In order, then, to save installation space by comparison with conventional locking devices, that is to say to configure the locking device to be particularly efficient in terms of installation space, the adjusting element, which can also be referred to as an actuator, is manufactured from a shape memory alloy (SMA). The result is that the SMA adjusting element has a smaller installation space requirement as compared to a conventional adjusting element based, for example, on an electric motor.

SMA components, that is to say components made of a shape memory alloy, have a cold shape at a starting temperature, for example room temperature, and are reversibly deformable into a hot shape, which differs from the cold shape, by heating to a temperature which is higher than room temperature. This means that an SMA component which is heated, for example, by means of electric current and which has the hot shape is deformable into the cold shape by cooling at least substantially to room temperature.

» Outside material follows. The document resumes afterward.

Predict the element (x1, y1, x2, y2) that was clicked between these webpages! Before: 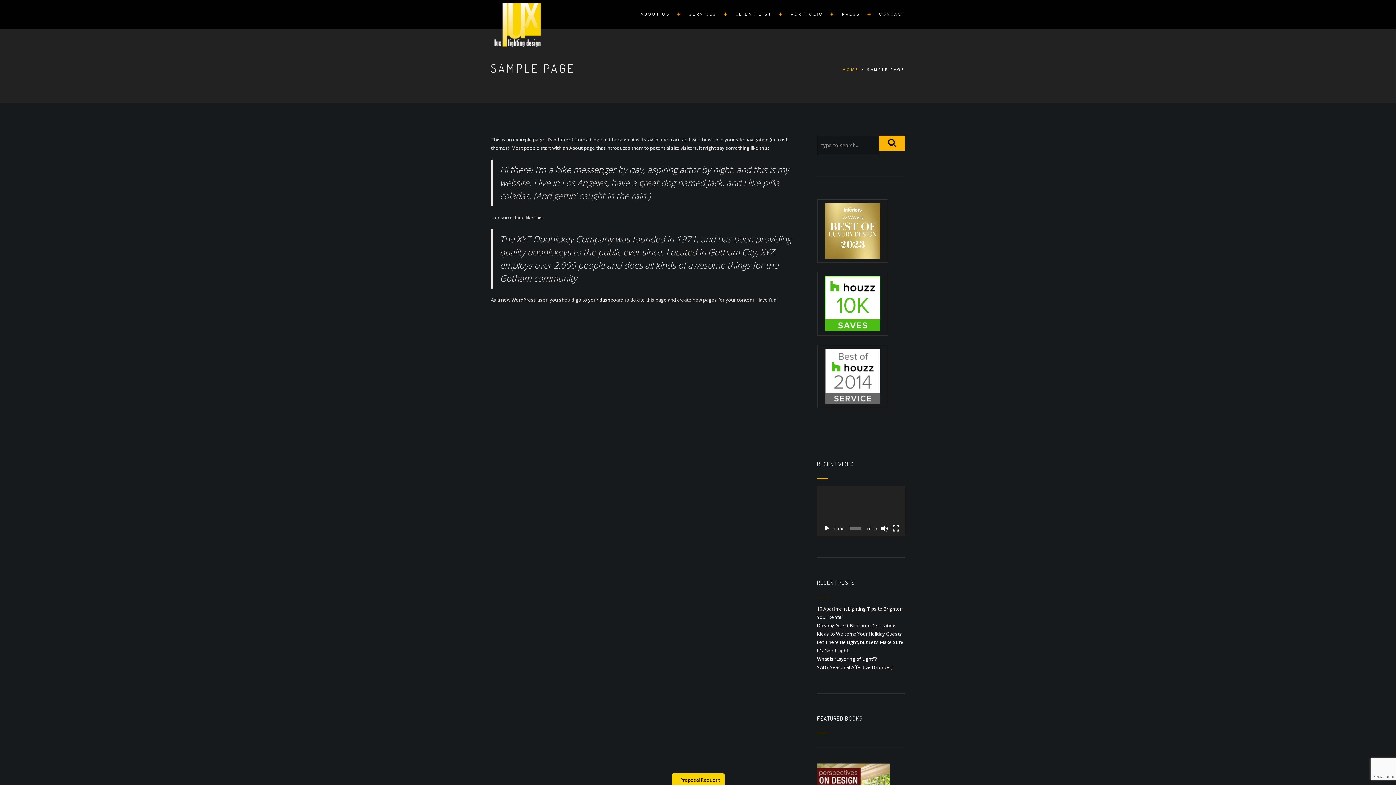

The use of the SMA adjusting element means that the locking device according to the invention is configured to be particularly mass-efficient, since an actuator, which is based for example on an electric motor and which is intended for example to move the same mass as the SMA adjusting element, is heavier by a multiple than the SMA adjusting element.

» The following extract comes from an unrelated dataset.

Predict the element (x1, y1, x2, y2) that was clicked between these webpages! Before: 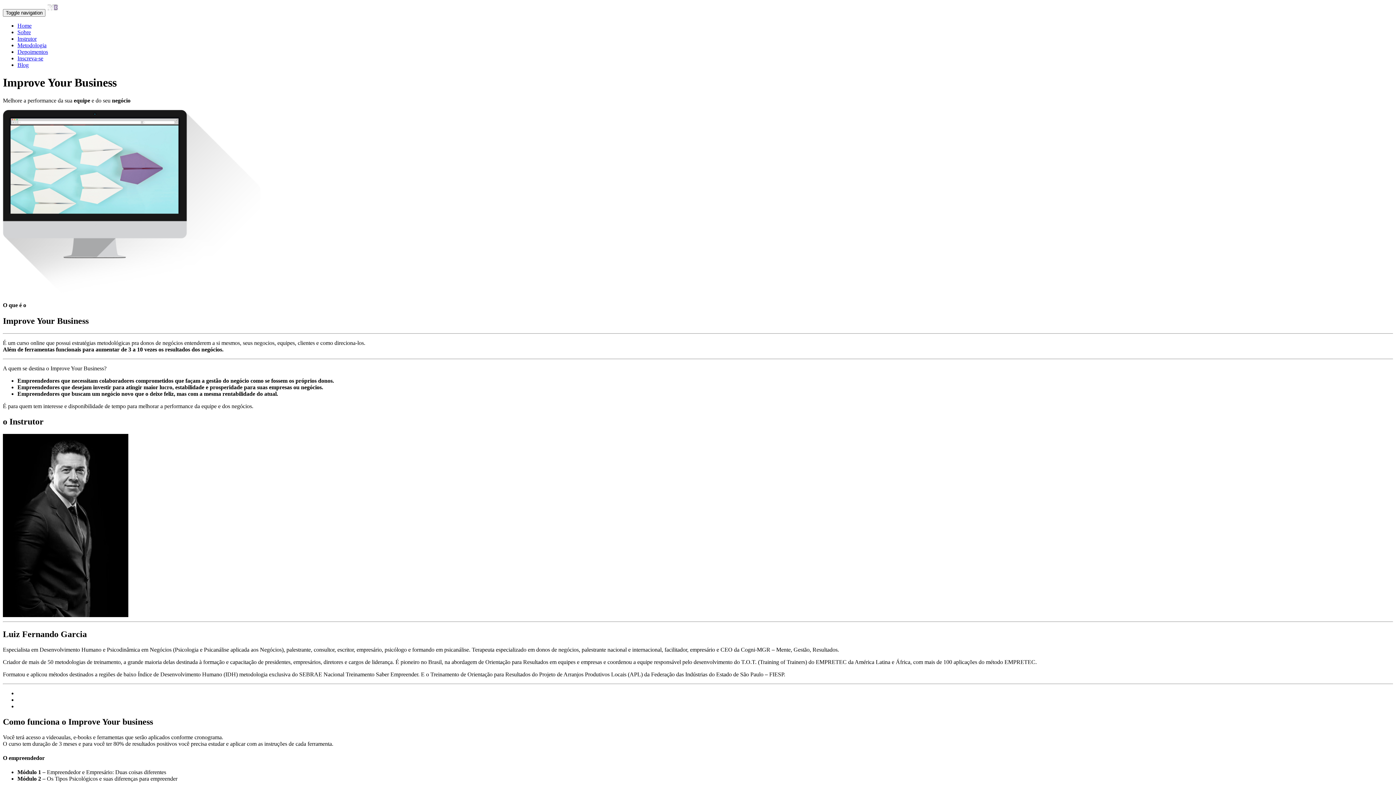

By virtue of the fact that the SMA adjusting element is electrically conductive and has an electrical resistance which is dependent on the cold shape or hot shape, the SMA adjusting element can have a multifunctionality in which the SMA adjusting element is used, for example, as a sensor element. The result is that a sensor system which is used in a conventional locking device can be eliminated. This is particularly cost-efficient.

In a further advantageous embodiment of the invention, there is provision that, in an inoperative state, the locking device holds the locking element monostably in the release position by way of the adjusting element, wherein the locking element can be adjusted into the locking position on the basis of the control signal. In other words, the SMA adjusting element has assumed the cold shape in the inoperative state, wherein the locking element is out of engagement with the locking receptacle, that is to say that the locking element does not engage in the locking receptacle. The SMA adjusting element is deformable into the hot shape, wherein the locking element engages at least partially in the locking receptacle in that the locking device is activated, in particular progressively, for example by the control device with the control signal, which can be formed, for example, as an electric current. This means that an activation occurs for locking of the locking device. This offers the advantage that no energy has to be expended if the locking device is intended to be unlocked. Furthermore, in this embodiment, an, in particular separate, emergency unlocking device can be completely dispensed with, since the locking element remains arranged in the release position in its cold shape, i.e. when not activated, energized and/or heated. As a result, the locking device can be configured to be particularly efficient in terms of installation space, mass and cost.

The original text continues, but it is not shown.